(Stored dataset items)
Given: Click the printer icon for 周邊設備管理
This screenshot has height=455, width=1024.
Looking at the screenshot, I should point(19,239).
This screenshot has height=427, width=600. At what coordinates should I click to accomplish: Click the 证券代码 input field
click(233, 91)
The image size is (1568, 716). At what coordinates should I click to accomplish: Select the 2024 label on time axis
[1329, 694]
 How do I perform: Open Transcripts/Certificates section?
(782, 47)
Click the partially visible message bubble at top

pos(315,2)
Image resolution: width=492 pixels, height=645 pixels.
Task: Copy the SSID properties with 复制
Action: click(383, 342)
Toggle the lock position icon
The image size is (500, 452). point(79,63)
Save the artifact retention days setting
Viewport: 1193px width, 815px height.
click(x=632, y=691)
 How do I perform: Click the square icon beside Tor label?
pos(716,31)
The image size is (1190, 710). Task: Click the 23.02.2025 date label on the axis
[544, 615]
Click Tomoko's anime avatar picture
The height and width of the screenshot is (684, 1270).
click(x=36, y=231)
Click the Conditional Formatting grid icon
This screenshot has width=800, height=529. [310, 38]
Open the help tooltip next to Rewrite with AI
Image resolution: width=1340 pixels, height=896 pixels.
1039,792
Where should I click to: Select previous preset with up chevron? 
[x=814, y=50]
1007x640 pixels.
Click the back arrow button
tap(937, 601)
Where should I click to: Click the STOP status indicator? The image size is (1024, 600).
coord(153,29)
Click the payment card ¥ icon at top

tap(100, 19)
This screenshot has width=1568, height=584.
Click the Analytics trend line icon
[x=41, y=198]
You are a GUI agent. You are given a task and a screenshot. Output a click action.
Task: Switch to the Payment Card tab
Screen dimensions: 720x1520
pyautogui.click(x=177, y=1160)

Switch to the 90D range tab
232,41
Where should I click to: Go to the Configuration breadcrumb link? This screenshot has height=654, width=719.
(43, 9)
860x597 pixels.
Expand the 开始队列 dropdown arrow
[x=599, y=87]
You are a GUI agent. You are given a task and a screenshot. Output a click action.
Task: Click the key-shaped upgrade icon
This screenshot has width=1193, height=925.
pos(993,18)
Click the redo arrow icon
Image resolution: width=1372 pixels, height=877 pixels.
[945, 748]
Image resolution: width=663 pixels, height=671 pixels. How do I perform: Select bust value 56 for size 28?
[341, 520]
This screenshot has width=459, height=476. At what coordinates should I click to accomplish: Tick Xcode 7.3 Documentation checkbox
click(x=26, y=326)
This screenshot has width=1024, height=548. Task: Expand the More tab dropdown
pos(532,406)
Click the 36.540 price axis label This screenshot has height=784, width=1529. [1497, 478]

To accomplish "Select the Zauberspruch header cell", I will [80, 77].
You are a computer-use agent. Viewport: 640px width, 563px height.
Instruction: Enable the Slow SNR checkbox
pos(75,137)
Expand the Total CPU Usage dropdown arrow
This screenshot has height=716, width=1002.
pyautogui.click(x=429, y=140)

▸ **What this task involves**:
Taking the line with "Open the help tooltip next to Rewrite with AI" as the first and the line with "This screenshot has width=1568, height=584." as the last, retype that stretch of the data above exactly, with no other lines.

▸ **Answer to this exercise**:
Open the help tooltip next to Rewrite with AI
Image resolution: width=1340 pixels, height=896 pixels.
1039,792
Where should I click to: Select previous preset with up chevron? 
[x=814, y=50]
1007x640 pixels.
Click the back arrow button
tap(937, 601)
Where should I click to: Click the STOP status indicator? The image size is (1024, 600).
coord(153,29)
Click the payment card ¥ icon at top

tap(100, 19)
This screenshot has width=1568, height=584.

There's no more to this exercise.